[Dataset entries]
= = = =

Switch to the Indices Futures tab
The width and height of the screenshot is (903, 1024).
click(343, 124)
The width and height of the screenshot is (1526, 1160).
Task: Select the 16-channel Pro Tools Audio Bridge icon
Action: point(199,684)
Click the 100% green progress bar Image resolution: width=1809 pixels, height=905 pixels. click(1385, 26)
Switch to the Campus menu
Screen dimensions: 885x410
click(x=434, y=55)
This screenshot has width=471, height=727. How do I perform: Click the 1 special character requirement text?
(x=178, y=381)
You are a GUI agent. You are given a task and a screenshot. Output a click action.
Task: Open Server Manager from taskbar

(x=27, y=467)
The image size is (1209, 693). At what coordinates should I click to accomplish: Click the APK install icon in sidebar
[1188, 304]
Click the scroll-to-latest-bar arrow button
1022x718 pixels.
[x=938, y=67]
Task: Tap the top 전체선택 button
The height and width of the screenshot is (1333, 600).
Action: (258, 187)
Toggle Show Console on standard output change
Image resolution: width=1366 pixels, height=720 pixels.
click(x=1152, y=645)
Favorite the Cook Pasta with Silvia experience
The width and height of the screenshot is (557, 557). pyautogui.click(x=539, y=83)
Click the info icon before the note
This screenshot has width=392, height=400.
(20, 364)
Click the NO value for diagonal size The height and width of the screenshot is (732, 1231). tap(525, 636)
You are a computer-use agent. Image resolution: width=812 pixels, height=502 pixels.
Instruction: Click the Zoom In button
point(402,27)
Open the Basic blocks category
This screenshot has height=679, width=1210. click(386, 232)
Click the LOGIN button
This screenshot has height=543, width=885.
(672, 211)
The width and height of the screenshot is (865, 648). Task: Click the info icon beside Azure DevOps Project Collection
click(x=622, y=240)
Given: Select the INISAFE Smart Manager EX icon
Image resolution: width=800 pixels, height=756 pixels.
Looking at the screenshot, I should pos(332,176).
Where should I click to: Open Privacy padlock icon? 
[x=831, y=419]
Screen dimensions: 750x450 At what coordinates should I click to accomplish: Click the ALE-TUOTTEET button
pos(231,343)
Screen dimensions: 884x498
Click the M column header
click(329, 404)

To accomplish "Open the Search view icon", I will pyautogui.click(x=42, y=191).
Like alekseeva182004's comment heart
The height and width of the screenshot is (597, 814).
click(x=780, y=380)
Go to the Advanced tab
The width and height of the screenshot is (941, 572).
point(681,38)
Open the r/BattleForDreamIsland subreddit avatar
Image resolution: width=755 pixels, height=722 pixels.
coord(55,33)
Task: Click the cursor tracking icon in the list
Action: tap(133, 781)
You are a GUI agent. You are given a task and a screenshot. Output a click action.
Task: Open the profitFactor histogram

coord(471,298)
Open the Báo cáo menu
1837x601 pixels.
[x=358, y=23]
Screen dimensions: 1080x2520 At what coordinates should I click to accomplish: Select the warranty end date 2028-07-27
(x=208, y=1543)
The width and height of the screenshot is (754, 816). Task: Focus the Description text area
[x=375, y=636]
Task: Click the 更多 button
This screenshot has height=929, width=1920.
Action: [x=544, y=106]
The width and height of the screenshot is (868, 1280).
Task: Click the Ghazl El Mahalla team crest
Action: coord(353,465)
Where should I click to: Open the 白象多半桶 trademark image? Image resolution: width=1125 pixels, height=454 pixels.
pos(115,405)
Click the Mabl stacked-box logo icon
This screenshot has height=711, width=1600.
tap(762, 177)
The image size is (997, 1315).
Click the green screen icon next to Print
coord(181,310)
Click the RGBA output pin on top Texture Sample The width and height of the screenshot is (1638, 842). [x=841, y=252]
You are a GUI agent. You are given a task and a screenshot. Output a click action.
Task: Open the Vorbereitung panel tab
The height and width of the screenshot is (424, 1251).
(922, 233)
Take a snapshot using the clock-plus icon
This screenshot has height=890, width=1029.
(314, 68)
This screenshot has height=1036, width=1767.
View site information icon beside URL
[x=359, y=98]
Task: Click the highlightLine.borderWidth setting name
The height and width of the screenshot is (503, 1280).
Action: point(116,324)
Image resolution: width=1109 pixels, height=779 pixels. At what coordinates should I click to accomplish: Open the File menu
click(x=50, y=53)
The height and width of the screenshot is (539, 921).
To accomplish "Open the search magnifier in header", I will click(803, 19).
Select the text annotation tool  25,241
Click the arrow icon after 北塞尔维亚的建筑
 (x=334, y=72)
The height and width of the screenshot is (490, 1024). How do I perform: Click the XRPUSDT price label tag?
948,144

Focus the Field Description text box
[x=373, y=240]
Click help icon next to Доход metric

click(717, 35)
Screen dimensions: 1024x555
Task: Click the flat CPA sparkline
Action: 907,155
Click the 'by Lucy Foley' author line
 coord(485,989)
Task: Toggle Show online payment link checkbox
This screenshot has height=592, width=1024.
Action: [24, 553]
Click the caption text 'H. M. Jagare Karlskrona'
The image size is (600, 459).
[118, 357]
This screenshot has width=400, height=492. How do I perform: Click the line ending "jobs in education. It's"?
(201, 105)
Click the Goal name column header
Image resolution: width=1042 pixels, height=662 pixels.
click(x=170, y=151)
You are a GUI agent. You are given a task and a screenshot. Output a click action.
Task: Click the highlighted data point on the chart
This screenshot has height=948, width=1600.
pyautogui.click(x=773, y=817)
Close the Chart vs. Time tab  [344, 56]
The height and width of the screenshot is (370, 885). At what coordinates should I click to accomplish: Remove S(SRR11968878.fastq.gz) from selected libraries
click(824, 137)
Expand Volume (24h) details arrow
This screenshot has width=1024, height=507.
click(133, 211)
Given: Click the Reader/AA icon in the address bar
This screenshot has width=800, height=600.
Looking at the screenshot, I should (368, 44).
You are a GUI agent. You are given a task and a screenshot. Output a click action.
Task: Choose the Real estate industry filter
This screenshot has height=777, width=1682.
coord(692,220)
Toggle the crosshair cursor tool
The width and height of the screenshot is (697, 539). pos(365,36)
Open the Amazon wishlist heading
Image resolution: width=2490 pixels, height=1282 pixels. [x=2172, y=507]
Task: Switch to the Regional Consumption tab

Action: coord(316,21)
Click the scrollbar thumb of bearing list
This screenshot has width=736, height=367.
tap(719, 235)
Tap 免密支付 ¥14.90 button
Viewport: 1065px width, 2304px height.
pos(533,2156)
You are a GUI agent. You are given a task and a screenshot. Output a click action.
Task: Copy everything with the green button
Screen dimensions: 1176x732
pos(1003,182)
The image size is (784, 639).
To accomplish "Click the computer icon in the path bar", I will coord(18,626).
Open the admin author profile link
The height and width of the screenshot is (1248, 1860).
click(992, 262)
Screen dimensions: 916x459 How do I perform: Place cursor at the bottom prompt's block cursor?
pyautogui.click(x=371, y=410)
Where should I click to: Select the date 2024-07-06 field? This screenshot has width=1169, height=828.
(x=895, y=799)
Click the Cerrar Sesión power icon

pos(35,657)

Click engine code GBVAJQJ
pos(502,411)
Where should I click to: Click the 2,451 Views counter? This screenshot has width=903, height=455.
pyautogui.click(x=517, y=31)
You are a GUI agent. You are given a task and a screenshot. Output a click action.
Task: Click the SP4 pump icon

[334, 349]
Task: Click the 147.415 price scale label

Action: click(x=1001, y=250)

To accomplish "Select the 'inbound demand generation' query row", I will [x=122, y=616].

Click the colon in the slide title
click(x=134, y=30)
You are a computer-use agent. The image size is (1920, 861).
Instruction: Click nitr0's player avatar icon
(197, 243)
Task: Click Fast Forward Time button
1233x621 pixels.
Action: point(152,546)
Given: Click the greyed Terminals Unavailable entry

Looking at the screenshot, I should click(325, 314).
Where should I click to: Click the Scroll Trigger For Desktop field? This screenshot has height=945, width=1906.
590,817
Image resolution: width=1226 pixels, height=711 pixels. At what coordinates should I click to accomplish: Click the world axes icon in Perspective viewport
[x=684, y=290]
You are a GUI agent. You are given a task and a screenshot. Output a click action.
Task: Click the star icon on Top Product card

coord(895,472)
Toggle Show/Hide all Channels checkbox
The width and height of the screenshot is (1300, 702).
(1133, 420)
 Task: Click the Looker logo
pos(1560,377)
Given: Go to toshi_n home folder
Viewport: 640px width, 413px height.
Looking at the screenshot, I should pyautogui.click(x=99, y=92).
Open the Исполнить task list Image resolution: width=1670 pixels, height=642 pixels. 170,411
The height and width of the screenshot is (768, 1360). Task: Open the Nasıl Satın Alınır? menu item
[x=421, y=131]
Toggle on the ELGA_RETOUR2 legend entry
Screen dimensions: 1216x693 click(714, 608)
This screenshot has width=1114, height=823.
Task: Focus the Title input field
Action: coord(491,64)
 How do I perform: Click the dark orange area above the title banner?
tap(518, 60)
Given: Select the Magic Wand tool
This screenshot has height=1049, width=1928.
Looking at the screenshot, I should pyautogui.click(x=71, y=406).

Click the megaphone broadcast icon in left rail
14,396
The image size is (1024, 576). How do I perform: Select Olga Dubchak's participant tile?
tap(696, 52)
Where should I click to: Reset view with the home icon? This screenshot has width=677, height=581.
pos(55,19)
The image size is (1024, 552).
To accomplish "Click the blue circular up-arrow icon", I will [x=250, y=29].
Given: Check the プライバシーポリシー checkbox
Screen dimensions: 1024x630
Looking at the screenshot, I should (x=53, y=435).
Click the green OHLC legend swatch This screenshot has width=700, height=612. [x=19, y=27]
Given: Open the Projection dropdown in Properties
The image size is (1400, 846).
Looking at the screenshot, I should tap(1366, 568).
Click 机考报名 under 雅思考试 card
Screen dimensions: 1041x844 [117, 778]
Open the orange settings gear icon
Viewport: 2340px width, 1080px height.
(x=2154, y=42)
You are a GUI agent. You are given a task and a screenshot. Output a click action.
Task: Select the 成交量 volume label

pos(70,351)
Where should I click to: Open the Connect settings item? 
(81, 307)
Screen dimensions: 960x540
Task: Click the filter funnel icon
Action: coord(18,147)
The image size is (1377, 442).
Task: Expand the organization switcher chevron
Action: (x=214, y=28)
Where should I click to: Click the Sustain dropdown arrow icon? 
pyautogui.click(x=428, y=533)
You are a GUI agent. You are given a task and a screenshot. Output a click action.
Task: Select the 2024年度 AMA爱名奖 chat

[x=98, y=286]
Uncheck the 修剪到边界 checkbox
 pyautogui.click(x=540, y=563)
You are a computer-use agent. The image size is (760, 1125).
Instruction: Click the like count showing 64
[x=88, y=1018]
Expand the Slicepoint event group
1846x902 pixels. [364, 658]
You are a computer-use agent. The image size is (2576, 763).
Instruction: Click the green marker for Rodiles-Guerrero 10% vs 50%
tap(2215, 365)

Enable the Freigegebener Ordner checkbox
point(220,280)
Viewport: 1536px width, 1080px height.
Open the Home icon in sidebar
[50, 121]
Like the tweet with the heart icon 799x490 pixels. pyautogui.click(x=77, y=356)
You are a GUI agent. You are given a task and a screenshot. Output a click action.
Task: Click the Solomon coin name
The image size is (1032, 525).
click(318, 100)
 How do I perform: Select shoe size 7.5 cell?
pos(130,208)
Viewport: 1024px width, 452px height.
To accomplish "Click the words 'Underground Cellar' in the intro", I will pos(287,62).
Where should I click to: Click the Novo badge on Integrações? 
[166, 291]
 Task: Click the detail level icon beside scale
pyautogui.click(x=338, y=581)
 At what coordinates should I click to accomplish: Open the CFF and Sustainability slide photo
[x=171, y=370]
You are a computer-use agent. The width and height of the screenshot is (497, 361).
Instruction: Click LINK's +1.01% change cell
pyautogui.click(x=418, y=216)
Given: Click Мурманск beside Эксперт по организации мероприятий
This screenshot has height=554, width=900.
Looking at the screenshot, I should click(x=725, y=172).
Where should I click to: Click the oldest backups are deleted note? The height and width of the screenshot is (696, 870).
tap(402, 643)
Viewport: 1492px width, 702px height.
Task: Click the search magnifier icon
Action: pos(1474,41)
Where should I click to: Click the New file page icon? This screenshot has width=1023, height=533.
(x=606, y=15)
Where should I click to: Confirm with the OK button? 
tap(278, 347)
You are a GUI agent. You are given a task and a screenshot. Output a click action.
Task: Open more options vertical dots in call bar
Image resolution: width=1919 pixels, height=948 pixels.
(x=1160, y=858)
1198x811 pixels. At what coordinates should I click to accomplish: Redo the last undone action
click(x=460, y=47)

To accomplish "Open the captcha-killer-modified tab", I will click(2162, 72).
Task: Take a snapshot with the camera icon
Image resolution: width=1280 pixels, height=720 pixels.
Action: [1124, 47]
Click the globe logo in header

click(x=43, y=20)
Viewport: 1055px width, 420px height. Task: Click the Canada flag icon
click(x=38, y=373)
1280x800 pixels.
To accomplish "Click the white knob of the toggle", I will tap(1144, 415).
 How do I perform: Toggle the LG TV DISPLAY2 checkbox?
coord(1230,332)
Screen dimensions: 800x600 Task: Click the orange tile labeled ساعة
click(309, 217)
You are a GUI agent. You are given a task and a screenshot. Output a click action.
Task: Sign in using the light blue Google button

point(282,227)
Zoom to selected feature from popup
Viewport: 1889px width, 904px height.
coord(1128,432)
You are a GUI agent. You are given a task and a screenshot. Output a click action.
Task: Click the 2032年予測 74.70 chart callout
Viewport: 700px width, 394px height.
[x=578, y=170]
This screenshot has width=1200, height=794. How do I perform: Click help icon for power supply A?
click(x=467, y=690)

= = = =

Copy out every line of the data in which the word "Take" is found.

Take a snapshot using the clock-plus icon
Task: Take a snapshot with the camera icon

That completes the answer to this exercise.